Use `.all()` to see which columns have all non-zero values (i.e., contain no zeros):

Use `.any()` to see which columns have any non-zero values:

Though question: Look at the Boolean value for 'tricks' in the two outputs above. Why are they different?

## Chapter 2

|           |                                       |
|-----------|---------------------------------------|
| Vectorized functions |   Built in functions, loop over data more efficiently     |
| | `.map()` performs transformations element wise according to a python dictionary |
| | `.apply` used on a pandas df to apply a python function to every element |

|           |                                       |
|-----------|---------------------------------------|
| Indexes |   · Immutable - if you want to change the index, have to change the whole thing     |
| | · Homogeneous in data type |
| | `.index()` can index and slice from the index just like any other python list |
| | `.name` can assign a name label to an index |
| | · Can assign the index by assinging a column to `df.index` |
| Hierarchical Indexes | · Multi-level index |
| | · create using `.set_index()` with an ordered list of column labels as input |
| | `.sort_index()` use to sort the index | 
| | `slice(None)` use for the outer levels when trying to slice only innermost dimensions of the hierarchical index

### 

### Show & Tell (...or, Tell & Show, I guess):

We're going to use `.map` with a dictionary. First, run the next cell to create a clunky new dictionary (we'll explore better ways later):

In [8]:
dict = {0:'No', 1:'Yes', 2:'Yes', 3:'Yes', 4:'Yes', 5:'Yes', 6:'Yes', 7:'Yes', 8:'Yes', 9:'Yes'}

Broadcast a new column and `.map` the dictionary values:

In [9]:
puppies['trickster'] = puppies['tricks'].map(dict)

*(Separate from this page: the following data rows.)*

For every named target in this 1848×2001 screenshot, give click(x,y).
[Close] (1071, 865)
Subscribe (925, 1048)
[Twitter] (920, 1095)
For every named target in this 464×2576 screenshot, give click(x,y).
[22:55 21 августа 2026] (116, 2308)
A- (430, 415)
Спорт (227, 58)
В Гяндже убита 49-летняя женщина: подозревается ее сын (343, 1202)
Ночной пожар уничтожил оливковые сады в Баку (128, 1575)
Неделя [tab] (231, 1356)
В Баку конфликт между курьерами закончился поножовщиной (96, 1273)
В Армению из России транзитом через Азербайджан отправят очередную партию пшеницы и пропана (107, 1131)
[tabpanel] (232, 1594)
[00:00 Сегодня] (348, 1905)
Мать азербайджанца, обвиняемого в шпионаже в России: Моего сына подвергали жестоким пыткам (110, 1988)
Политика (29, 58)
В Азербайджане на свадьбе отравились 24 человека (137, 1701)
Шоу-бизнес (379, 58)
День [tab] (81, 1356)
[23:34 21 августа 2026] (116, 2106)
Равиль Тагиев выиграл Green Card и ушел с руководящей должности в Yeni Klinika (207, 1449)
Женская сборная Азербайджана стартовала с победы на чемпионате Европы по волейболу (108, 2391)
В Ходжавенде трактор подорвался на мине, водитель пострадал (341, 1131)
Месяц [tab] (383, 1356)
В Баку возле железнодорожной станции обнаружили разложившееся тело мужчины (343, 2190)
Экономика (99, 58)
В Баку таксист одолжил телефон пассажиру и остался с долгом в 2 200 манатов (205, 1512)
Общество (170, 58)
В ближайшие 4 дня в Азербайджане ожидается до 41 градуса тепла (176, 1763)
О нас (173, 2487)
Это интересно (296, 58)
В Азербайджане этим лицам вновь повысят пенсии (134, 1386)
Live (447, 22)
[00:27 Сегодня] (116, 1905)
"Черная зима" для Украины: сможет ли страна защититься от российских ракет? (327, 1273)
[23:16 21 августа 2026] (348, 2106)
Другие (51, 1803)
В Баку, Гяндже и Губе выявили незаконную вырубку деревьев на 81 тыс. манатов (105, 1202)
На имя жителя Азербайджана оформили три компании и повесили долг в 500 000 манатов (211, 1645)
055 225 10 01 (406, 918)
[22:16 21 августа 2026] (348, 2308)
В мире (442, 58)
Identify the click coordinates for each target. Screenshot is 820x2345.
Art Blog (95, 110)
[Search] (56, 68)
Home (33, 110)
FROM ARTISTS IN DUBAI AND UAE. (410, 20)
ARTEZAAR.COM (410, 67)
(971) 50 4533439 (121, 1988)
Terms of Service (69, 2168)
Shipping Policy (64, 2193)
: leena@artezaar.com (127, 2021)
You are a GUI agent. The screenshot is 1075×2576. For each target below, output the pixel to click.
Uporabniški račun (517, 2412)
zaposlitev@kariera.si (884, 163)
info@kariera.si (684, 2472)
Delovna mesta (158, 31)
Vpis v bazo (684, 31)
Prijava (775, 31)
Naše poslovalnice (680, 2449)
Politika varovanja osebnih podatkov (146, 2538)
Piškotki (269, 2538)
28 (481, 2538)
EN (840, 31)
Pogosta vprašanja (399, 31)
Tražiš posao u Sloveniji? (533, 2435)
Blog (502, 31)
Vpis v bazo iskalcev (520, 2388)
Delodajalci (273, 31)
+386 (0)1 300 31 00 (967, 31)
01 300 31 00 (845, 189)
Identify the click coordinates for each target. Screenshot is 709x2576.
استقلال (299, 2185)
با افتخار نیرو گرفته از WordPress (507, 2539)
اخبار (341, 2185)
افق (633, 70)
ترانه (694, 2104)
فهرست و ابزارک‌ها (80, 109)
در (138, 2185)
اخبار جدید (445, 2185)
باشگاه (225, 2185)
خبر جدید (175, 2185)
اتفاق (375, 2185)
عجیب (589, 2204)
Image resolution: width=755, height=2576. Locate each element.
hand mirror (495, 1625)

Output the `puppies` DataFrame (without `print`) to see your new column:

In [10]:
puppies

Unnamed: 0,hugs,kisses,barks,tricks,trickster
Rascal,5,7,21,1,Yes
Coco,8,9,15,6,Yes
Benji,2,4,33,0,No
Zinnia,10,13,5,9,Yes
Greta,8,8,32,0,No


Which column is the index column? Let's print it using `.index` (note, no `()` this time):

In [11]:
print(puppies.index)

Index(['Rascal', 'Coco', 'Benji', 'Zinnia', 'Greta'], dtype='object')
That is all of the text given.